_Exercise directions_:
Output the data below in full, character for character.

(Saved data entries)
----

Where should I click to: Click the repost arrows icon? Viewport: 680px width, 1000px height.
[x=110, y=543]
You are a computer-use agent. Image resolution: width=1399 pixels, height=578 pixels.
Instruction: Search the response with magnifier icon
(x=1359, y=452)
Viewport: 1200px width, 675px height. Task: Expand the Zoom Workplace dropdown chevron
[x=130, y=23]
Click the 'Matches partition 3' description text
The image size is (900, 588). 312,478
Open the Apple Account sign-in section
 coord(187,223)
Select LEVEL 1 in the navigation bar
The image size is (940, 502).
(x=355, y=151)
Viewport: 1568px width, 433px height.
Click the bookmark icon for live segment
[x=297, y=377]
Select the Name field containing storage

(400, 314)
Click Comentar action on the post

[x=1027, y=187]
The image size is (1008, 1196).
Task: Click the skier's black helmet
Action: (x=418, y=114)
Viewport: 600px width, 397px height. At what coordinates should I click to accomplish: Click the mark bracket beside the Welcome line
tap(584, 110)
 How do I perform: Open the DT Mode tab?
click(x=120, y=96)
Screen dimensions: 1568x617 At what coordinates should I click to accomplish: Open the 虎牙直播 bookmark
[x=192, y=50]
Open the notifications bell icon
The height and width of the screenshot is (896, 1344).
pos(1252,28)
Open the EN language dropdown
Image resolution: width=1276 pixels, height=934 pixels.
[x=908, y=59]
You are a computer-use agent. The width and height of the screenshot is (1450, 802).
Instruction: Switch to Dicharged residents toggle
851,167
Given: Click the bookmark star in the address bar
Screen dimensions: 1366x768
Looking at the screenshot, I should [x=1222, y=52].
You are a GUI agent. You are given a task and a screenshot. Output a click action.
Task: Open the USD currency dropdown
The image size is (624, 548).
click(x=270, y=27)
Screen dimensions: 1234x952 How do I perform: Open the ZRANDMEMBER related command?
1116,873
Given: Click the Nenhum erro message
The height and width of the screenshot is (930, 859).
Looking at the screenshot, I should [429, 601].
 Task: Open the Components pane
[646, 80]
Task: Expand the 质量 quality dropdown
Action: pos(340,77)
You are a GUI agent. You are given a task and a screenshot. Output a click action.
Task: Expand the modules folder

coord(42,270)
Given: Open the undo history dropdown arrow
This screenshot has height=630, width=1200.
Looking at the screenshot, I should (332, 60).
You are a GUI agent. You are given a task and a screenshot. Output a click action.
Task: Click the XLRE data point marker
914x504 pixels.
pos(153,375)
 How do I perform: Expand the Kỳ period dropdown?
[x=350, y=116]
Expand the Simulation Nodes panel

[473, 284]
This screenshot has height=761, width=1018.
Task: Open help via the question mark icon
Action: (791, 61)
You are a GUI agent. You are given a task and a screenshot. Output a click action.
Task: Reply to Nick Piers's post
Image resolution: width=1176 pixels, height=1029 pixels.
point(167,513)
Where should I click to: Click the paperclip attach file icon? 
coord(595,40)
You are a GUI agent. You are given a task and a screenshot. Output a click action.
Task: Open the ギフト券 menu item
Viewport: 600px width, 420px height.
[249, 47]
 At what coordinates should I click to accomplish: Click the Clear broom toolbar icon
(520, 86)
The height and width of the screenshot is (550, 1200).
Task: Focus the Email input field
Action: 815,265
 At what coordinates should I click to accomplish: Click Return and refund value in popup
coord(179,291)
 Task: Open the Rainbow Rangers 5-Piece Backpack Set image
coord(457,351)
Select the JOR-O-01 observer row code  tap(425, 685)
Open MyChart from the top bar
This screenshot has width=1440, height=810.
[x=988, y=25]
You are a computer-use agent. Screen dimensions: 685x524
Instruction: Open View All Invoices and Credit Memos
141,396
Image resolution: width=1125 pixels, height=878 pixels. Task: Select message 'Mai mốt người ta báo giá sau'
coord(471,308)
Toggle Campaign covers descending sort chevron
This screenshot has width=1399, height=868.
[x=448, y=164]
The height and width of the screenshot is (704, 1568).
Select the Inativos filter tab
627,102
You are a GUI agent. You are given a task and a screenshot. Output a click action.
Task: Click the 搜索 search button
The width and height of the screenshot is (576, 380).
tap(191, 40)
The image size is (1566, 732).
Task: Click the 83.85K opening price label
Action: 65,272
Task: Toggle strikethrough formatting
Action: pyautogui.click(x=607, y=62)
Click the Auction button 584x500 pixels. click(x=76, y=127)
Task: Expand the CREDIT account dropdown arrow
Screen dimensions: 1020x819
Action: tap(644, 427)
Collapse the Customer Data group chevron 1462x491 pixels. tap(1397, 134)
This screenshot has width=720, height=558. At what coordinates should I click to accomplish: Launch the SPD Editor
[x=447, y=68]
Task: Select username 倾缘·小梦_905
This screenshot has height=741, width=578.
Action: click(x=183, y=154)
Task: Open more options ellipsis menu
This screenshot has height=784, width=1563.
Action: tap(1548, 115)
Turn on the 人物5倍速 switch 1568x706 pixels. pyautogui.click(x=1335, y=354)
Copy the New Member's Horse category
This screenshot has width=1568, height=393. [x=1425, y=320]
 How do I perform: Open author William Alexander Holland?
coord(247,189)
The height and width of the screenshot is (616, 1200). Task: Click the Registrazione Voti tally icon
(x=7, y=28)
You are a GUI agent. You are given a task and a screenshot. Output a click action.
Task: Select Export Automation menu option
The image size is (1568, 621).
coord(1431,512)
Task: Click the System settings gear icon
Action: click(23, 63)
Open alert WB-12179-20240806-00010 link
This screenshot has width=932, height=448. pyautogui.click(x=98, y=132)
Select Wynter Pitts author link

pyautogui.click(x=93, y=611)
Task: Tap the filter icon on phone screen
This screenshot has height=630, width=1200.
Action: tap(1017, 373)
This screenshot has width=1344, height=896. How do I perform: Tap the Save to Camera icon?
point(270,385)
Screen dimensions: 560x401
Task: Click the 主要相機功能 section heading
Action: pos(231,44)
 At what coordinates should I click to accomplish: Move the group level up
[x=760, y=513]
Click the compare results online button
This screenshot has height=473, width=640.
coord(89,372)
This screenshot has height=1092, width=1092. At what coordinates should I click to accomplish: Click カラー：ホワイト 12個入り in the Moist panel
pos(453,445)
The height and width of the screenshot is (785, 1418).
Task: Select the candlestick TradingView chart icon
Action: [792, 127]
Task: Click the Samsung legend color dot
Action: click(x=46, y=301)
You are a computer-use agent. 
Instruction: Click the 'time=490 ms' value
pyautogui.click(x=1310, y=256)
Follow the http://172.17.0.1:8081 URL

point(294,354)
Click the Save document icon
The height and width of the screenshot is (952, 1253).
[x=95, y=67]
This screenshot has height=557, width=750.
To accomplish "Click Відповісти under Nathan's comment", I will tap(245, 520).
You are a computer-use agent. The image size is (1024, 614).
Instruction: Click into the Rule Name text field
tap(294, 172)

----

_Task result_:
Where should I click to: Click the repost arrows icon? Viewport: 680px width, 1000px height.
[x=110, y=543]
You are a computer-use agent. Image resolution: width=1399 pixels, height=578 pixels.
Instruction: Search the response with magnifier icon
(x=1359, y=452)
Viewport: 1200px width, 675px height. Task: Expand the Zoom Workplace dropdown chevron
[x=130, y=23]
Click the 'Matches partition 3' description text
The image size is (900, 588). 312,478
Open the Apple Account sign-in section
 coord(187,223)
Select LEVEL 1 in the navigation bar
The image size is (940, 502).
(x=355, y=151)
Viewport: 1568px width, 433px height.
Click the bookmark icon for live segment
[x=297, y=377]
Select the Name field containing storage

(400, 314)
Click Comentar action on the post

[x=1027, y=187]
The image size is (1008, 1196).
Task: Click the skier's black helmet
Action: (x=418, y=114)
Viewport: 600px width, 397px height. At what coordinates should I click to accomplish: Click the mark bracket beside the Welcome line
tap(584, 110)
 How do I perform: Open the DT Mode tab?
click(x=120, y=96)
Screen dimensions: 1568x617 At what coordinates should I click to accomplish: Open the 虎牙直播 bookmark
[x=192, y=50]
Open the notifications bell icon
The height and width of the screenshot is (896, 1344).
pos(1252,28)
Open the EN language dropdown
Image resolution: width=1276 pixels, height=934 pixels.
[x=908, y=59]
You are a computer-use agent. The width and height of the screenshot is (1450, 802).
Instruction: Switch to Dicharged residents toggle
851,167
Given: Click the bookmark star in the address bar
Screen dimensions: 1366x768
Looking at the screenshot, I should [x=1222, y=52].
You are a GUI agent. You are given a task and a screenshot. Output a click action.
Task: Open the USD currency dropdown
The image size is (624, 548).
click(x=270, y=27)
Screen dimensions: 1234x952 How do I perform: Open the ZRANDMEMBER related command?
1116,873
Given: Click the Nenhum erro message
The height and width of the screenshot is (930, 859).
Looking at the screenshot, I should [429, 601].
 Task: Open the Components pane
[646, 80]
Task: Expand the 质量 quality dropdown
Action: pos(340,77)
You are a GUI agent. You are given a task and a screenshot. Output a click action.
Task: Expand the modules folder

coord(42,270)
Given: Open the undo history dropdown arrow
This screenshot has height=630, width=1200.
Looking at the screenshot, I should (332, 60).
You are a GUI agent. You are given a task and a screenshot. Output a click action.
Task: Click the XLRE data point marker
914x504 pixels.
pos(153,375)
 How do I perform: Expand the Kỳ period dropdown?
[x=350, y=116]
Expand the Simulation Nodes panel

[473, 284]
This screenshot has height=761, width=1018.
Task: Open help via the question mark icon
Action: (791, 61)
You are a GUI agent. You are given a task and a screenshot. Output a click action.
Task: Reply to Nick Piers's post
Image resolution: width=1176 pixels, height=1029 pixels.
point(167,513)
Where should I click to: Click the paperclip attach file icon? 
coord(595,40)
You are a GUI agent. You are given a task and a screenshot. Output a click action.
Task: Open the ギフト券 menu item
Viewport: 600px width, 420px height.
[249, 47]
 At what coordinates should I click to accomplish: Click the Clear broom toolbar icon
(520, 86)
The height and width of the screenshot is (550, 1200).
Task: Focus the Email input field
Action: 815,265
 At what coordinates should I click to accomplish: Click Return and refund value in popup
coord(179,291)
 Task: Open the Rainbow Rangers 5-Piece Backpack Set image
coord(457,351)
Select the JOR-O-01 observer row code  tap(425, 685)
Open MyChart from the top bar
This screenshot has width=1440, height=810.
[x=988, y=25]
You are a computer-use agent. Screen dimensions: 685x524
Instruction: Open View All Invoices and Credit Memos
141,396
Image resolution: width=1125 pixels, height=878 pixels. Task: Select message 'Mai mốt người ta báo giá sau'
coord(471,308)
Toggle Campaign covers descending sort chevron
This screenshot has width=1399, height=868.
[x=448, y=164]
The height and width of the screenshot is (704, 1568).
Select the Inativos filter tab
627,102
You are a GUI agent. You are given a task and a screenshot. Output a click action.
Task: Click the 搜索 search button
The width and height of the screenshot is (576, 380).
tap(191, 40)
The image size is (1566, 732).
Task: Click the 83.85K opening price label
Action: 65,272
Task: Toggle strikethrough formatting
Action: pyautogui.click(x=607, y=62)
Click the Auction button 584x500 pixels. click(x=76, y=127)
Task: Expand the CREDIT account dropdown arrow
Screen dimensions: 1020x819
Action: tap(644, 427)
Collapse the Customer Data group chevron 1462x491 pixels. tap(1397, 134)
This screenshot has width=720, height=558. At what coordinates should I click to accomplish: Launch the SPD Editor
[x=447, y=68]
Task: Select username 倾缘·小梦_905
This screenshot has height=741, width=578.
Action: click(x=183, y=154)
Task: Open more options ellipsis menu
This screenshot has height=784, width=1563.
Action: tap(1548, 115)
Turn on the 人物5倍速 switch 1568x706 pixels. pyautogui.click(x=1335, y=354)
Copy the New Member's Horse category
This screenshot has width=1568, height=393. [x=1425, y=320]
 How do I perform: Open author William Alexander Holland?
coord(247,189)
The height and width of the screenshot is (616, 1200). Task: Click the Registrazione Voti tally icon
(x=7, y=28)
You are a GUI agent. You are given a task and a screenshot. Output a click action.
Task: Select Export Automation menu option
The image size is (1568, 621).
coord(1431,512)
Task: Click the System settings gear icon
Action: click(23, 63)
Open alert WB-12179-20240806-00010 link
This screenshot has width=932, height=448. pyautogui.click(x=98, y=132)
Select Wynter Pitts author link

pyautogui.click(x=93, y=611)
Task: Tap the filter icon on phone screen
This screenshot has height=630, width=1200.
Action: tap(1017, 373)
This screenshot has width=1344, height=896. How do I perform: Tap the Save to Camera icon?
point(270,385)
Screen dimensions: 560x401
Task: Click the 主要相機功能 section heading
Action: pos(231,44)
 At what coordinates should I click to accomplish: Move the group level up
[x=760, y=513]
Click the compare results online button
This screenshot has height=473, width=640.
coord(89,372)
This screenshot has height=1092, width=1092. At what coordinates should I click to accomplish: Click カラー：ホワイト 12個入り in the Moist panel
pos(453,445)
The height and width of the screenshot is (785, 1418).
Task: Select the candlestick TradingView chart icon
Action: [792, 127]
Task: Click the Samsung legend color dot
Action: click(x=46, y=301)
You are a computer-use agent. 
Instruction: Click the 'time=490 ms' value
pyautogui.click(x=1310, y=256)
Follow the http://172.17.0.1:8081 URL

point(294,354)
Click the Save document icon
The height and width of the screenshot is (952, 1253).
[x=95, y=67]
This screenshot has height=557, width=750.
To accomplish "Click Відповісти under Nathan's comment", I will tap(245, 520).
You are a computer-use agent. The image size is (1024, 614).
Instruction: Click into the Rule Name text field
tap(294, 172)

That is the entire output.